I Was A High-Achieving Middle-Schooler And Now I Work In This Piss-Scented Cat Café
Greetings fellow intellectual! I see that you’re requesting the academic discount. I’ll forgive you for being thrown by my cat-hair-covered appearance and my copy of Beyond Good And Evil (one of Nietzsche’s most middling works, we can debate later). You see, I too was a high-achieving middle-schooler, and now I work in this piss-scented cat café. Alas! How I have fallen!
You doubt me still? Well, I understand. Indeed, my coworkers are not scholars, they instead pass their time scratching the legs of furniture and licking their own genitals. Somehow, those have also become my hobbies. I’m not proud of it, but even former gifted middle-schoolers assimilate eventually.
By age 13, my academic achievements were beyond feline imagining. I received a 2836 on my PSAT. I took the AP test in Breathing and got a 5. I once knew the names of all 483 US Presidents and their pets, including the secret ones. And, words! My mastery of language was so complete, I was not unlike a miniature Shakespeare. Renowned scholars reference my texts still, or at least, my mom still looks at them sometimes.
Now? I only speak cat, or worse, cat memes. Maybe someday I Can Haz Pulitzer Prize in Literature?
These hands that once did God’s calculus now serve the sole purpose of creating cat faces in latte foam and trying to pull Dr.

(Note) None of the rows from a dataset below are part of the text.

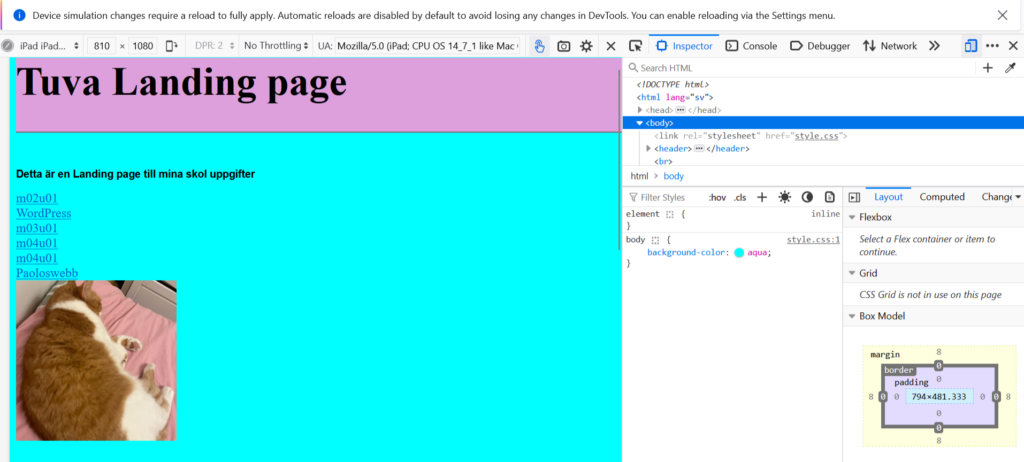This screenshot has width=1024, height=462.
Task: Click the aqua color swatch
Action: point(739,253)
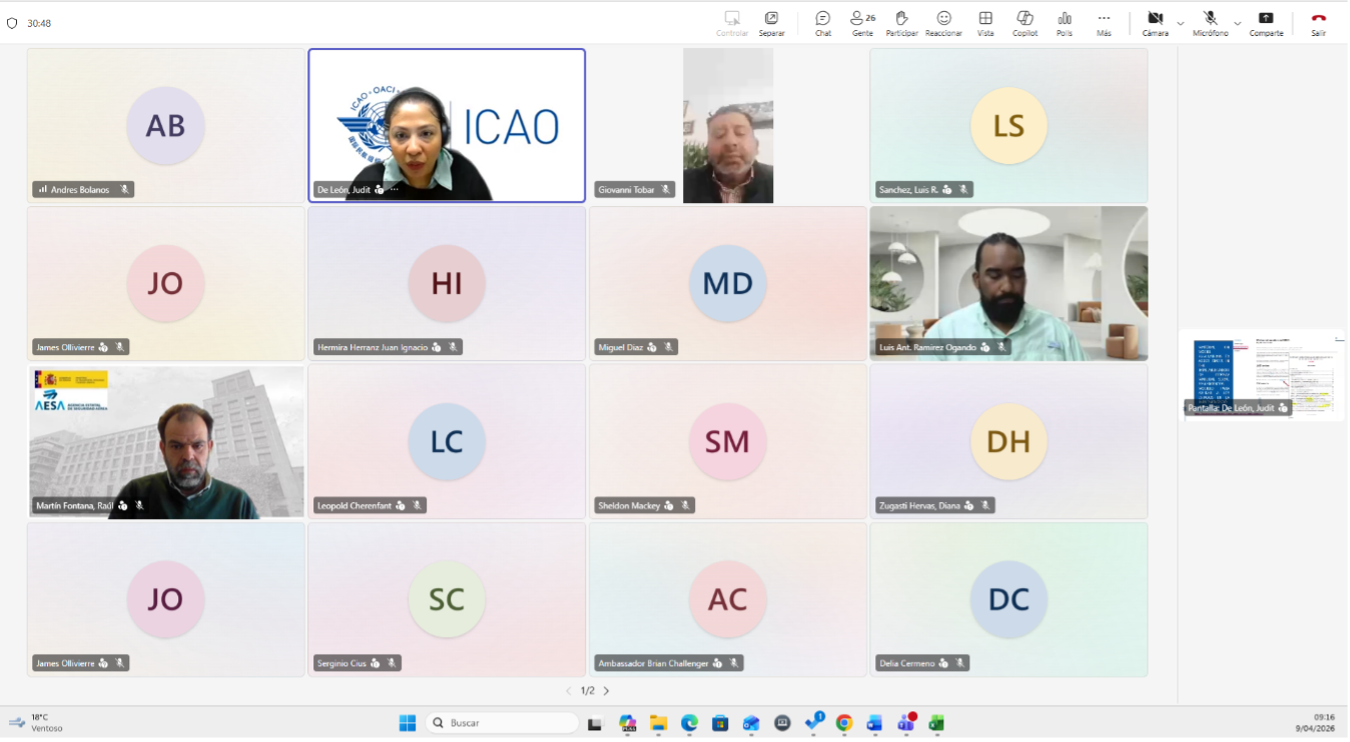Unmute the Micrófono
Viewport: 1350px width, 742px height.
pyautogui.click(x=1210, y=22)
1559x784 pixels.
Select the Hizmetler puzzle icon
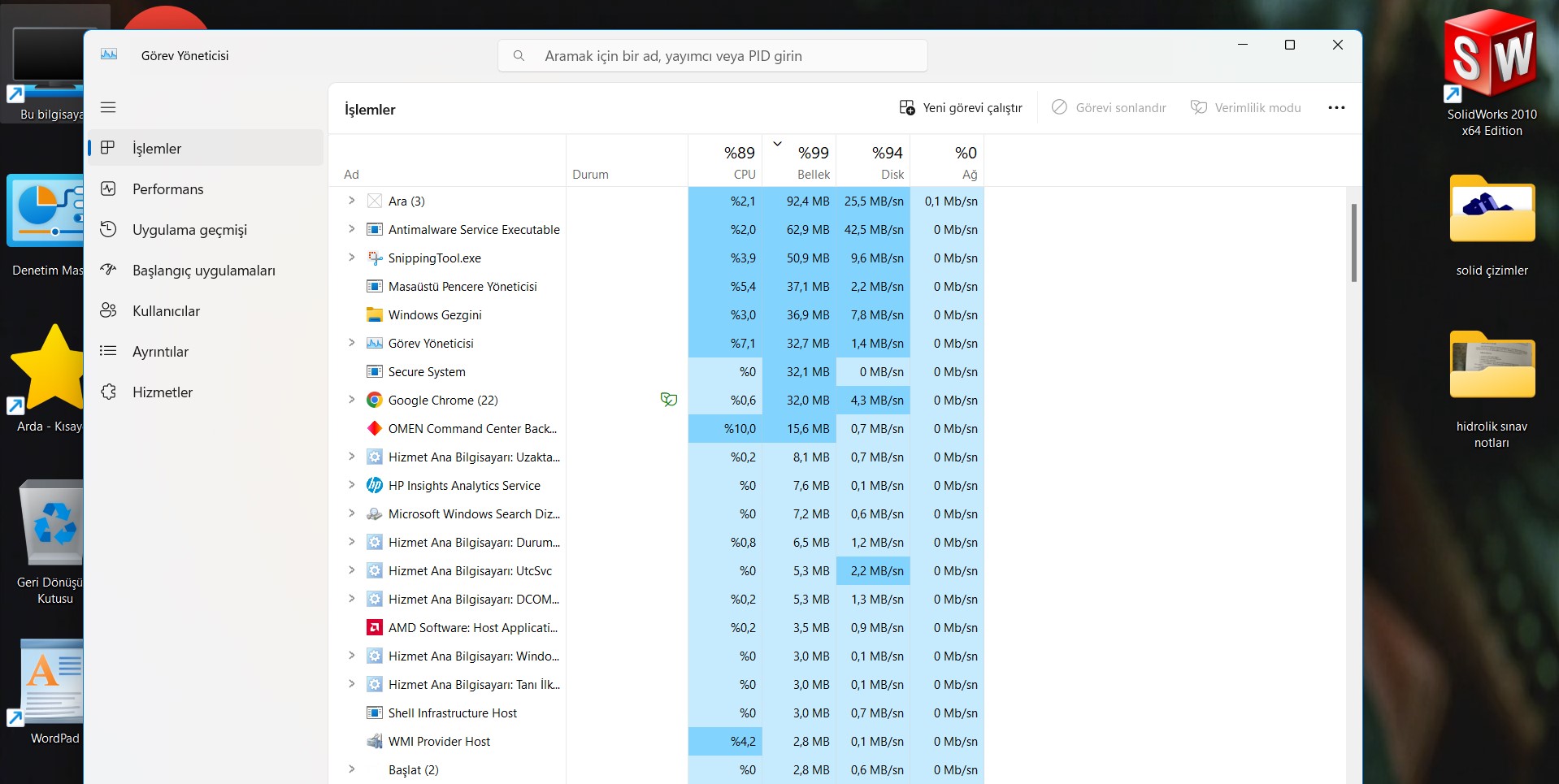[x=108, y=392]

Strangetoes out from behind the espresso machine. In seventh grade, I wrote a proof for the Birch and Swinnerton-Dyer Conjecture on the underside of my geometry class desk. If only I could remember it… my mind has been shot from years of spraying Febreeze on piss-scented upholstery.
I used to play the clarinet! Brahms, Mozart, Beethoven… those were my friends. And I mean that literally, a parent at my private school named their kid Brahms. I still practice music, but now my friends are named Smoky, McPants, and Tabbyworth, and our music is the mewing of dinnertime, and an occasional rendition of the CATS original soundtrack.
With an extensive middle-school CV like mine, you would think I would be a CEO by now, or at least, the president of a nationally ranked university. Instead, the president of the cat café is Mr. Bibbs. He is feisty, and he once projectile vomited a hairball onto me to assert dominance.
Perchance someday I shall return to the académie, but until it is time to scale that great ivory tower… I bid thee adieu. As the great* poet Allen Ginsburg once said: “I saw the most high-achieving middle-schoolers of my generation, twenty years later, shoveling kitty litter in the back of a piss-scented cat café.”
*Exactly how “great” is unclear. How many extracurriculars did he have in grades 6–8?